In this thesis, we investigate several properties of bounded Hankel operators in Hilbert space and study some operators which generalize Hankel operators.; We prove that a bounded Toeplitz operator T commutes with a Hankel operator Hzϕ if and only if T = Tϕ and ϕ is an affine function of the characteristic function of an "anti-symmetric" set of the unit circle. We also give a partial classification of algebraic Hankel operators, and some results on the reflexivity and transitivity of ultraweakly closed spaces of Hankel operators.; Given a complex number lambda, we introduce the class of lambda-Hankel operators as those that satisfy the operator equation S* X - XS = lambdaX, where S is the unilateral forward shift. We investigate several properties of lambda-Hanker operators. In particular, we provide a sufficient condition for the compactness of a lambda-Hankel operator and a condition which is necessary for the boundedness of a lambda-Hankel operator. We also show that positivity of a lambda-Hankel operator is equivalent to a moment problem, whose solution gives necessary and sufficient conditions for boundedness of the operator.
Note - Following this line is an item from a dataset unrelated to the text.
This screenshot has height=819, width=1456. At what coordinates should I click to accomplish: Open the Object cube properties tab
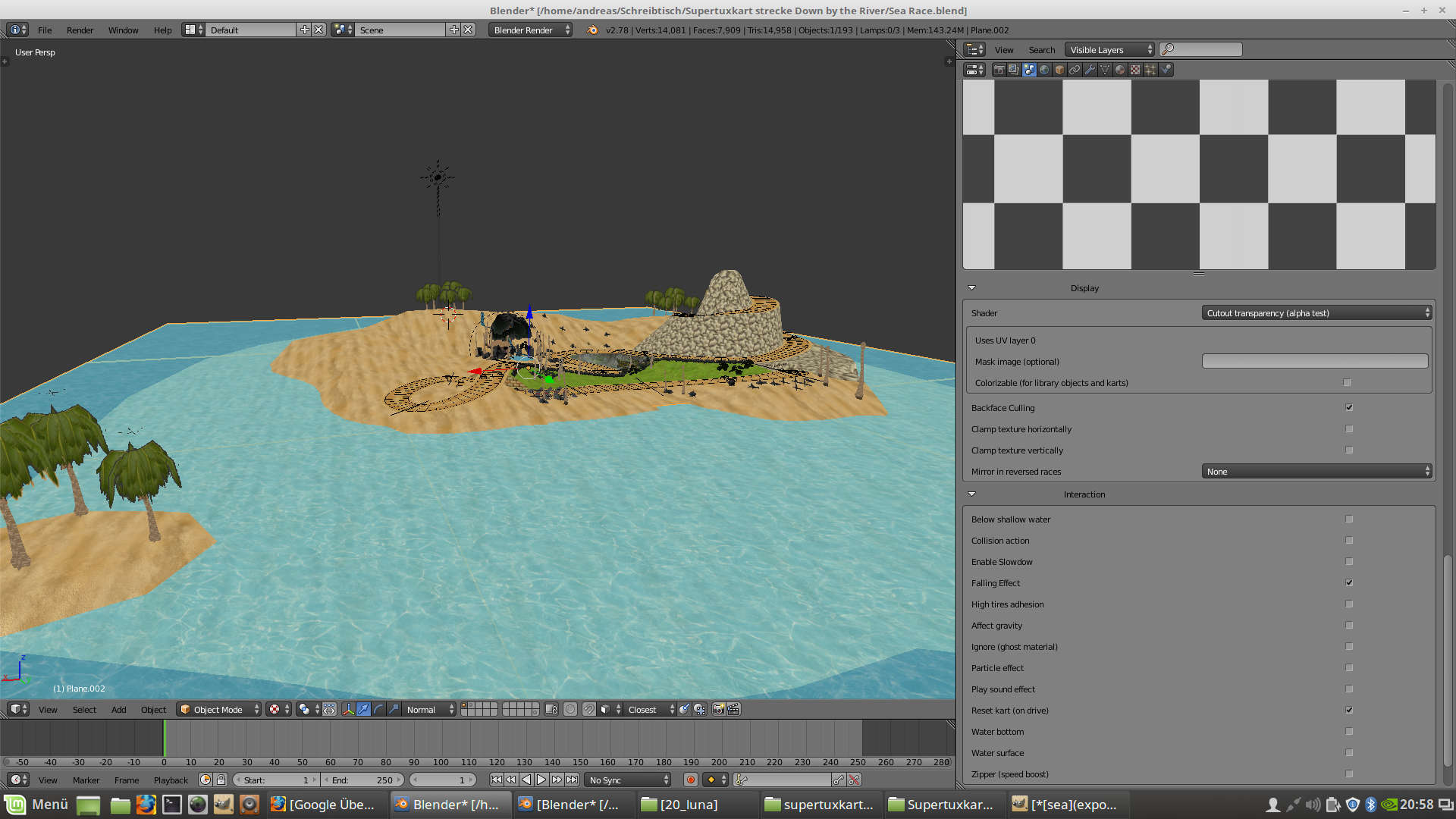pyautogui.click(x=1059, y=70)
We also solve some other operator equations that involve the unilateral forward shift.; We prove that certain spaces of non-invertible operators have the property that every compact subset of the complex plane containing zero is the spectrum of an operator in the space; the space of Hankel operators is of this kind, as is the space of lambda-Hankel operators for lambda purely imaginary.; To finish, we study a generalization of Hankel operators to the Calkin algebra. We investigate some of the properties of this set, show that it is not an algebra and show that it is not the set consisting of compact perturbations of the set of Hankel operators.